The closure and lifting of Rivington House’s deed restriction highlights significant procedural flaws at the city and state level. On the state side, the Rivington House closure has laid bare an absolutely opaque, and seemingly unenforceable process. There is a major breakdown in information between on the ground realities and the state closure process. Currently, the process allows no public input or transparency when a nursing home closure is threatened or approved by the State Department of Health (DOH). Further, DOH is not required to consider how a facility’s closure will impact health needs in the community.

The opaque and ineffective state process has disturbing similarities to the broken state hospital closure process, as experienced in painful detail at Long Island College Hospital, also in my district, leading me to introduce the “Local Input in Community Healthcare (LICH) Act,” along with Assemblymember Simon. In the coming weeks, I will be working with colleagues to introduce state legislation to improve the broken process surrounding at-risk nursing homes.

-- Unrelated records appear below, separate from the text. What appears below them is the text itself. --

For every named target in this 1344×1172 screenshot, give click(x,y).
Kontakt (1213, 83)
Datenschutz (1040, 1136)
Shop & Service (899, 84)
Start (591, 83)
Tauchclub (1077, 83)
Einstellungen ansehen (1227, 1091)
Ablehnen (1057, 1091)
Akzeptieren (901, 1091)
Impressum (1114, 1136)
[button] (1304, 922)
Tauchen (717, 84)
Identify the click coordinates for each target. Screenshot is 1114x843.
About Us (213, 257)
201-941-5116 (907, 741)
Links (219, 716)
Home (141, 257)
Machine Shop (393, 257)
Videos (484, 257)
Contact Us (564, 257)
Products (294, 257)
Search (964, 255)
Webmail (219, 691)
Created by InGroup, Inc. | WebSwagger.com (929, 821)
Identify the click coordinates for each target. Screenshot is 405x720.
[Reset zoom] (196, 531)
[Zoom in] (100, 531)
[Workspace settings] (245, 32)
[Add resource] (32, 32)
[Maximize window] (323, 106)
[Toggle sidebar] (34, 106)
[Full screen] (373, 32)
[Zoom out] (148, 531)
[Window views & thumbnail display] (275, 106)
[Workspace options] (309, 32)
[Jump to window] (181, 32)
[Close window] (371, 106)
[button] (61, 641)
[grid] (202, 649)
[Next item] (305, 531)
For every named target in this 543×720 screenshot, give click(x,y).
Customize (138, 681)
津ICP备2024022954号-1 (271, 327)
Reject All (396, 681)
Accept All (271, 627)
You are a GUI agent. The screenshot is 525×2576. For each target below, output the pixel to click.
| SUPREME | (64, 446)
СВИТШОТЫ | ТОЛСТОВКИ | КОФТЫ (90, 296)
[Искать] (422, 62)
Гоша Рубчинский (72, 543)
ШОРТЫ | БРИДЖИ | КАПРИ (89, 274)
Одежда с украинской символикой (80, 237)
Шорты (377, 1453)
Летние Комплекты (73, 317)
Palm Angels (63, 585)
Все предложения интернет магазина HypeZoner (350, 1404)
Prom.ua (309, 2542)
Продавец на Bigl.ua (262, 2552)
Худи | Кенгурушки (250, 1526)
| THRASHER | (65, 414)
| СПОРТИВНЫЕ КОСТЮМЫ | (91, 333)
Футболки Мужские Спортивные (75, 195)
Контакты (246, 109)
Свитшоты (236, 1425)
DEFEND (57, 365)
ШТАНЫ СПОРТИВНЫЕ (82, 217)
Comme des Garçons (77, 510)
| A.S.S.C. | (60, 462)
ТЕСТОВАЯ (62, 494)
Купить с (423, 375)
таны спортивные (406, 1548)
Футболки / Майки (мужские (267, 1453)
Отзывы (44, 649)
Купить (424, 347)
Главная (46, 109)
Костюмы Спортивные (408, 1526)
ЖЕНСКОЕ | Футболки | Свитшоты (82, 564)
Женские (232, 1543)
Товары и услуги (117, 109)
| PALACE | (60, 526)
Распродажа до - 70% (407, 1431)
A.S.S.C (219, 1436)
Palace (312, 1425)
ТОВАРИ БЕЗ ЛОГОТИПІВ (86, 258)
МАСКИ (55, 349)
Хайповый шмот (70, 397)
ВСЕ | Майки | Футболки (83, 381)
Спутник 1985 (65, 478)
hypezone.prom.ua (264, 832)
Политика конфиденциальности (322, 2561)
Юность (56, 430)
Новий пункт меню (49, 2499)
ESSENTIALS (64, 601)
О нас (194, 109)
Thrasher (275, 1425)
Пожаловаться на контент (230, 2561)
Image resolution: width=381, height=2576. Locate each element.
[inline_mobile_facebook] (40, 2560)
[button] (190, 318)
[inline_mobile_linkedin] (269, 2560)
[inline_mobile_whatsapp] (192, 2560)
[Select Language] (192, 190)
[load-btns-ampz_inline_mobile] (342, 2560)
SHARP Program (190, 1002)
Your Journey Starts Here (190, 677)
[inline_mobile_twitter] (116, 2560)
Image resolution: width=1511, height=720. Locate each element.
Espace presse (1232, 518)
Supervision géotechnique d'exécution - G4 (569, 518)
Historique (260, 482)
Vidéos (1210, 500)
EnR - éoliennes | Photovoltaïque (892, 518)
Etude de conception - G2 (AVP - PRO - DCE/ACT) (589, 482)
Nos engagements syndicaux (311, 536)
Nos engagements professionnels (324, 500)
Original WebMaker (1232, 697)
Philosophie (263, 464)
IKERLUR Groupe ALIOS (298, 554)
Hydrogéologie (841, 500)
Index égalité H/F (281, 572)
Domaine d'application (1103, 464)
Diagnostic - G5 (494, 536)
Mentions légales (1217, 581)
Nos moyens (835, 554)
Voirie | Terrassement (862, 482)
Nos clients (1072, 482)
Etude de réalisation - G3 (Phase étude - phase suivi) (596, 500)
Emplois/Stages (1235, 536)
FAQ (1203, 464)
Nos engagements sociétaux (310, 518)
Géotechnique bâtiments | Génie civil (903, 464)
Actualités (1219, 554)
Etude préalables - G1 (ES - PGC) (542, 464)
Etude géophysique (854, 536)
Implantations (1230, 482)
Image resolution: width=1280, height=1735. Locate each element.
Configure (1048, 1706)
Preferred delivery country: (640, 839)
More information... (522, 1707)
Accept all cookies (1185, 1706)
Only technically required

Both Rivington House and LICH show how toothless the broader state process is when other levels of government, such as the State University of New York System which oversaw LICH, or New York City, have failures within their own systems.

Of course, Rivington House makes clear that reforming the city’s laws around deed restrictions is also critical. The process to remove the deed restriction was insufficiently transparent, and failed to protect the public interest. Both components of Int. 1182 would be important improvements to the existing process.

The Rivington House closure has come at a significant cost to the Lower East Side community, and highlighted major flaws in the state and city processes by which nursing home facility closures move forward and deed restrictions are governed. As investigations into what happened continue, it is urgent that we reform every step of what went wrong here. The underlying state and city laws that allowed this to happen must be part of that reform. It is also critical that the Lower East Side community’s need for nursing beds and the loss of this facility be addressed. We are not willing to simply accept the consequences of these failures and move on.

Thank you again to Chairs Gentile and Kallos for the opportunity to testify, as well as Councilmember Chin, Borough President Brewer, Community Board 3, and Neighbors to Save Rivington House.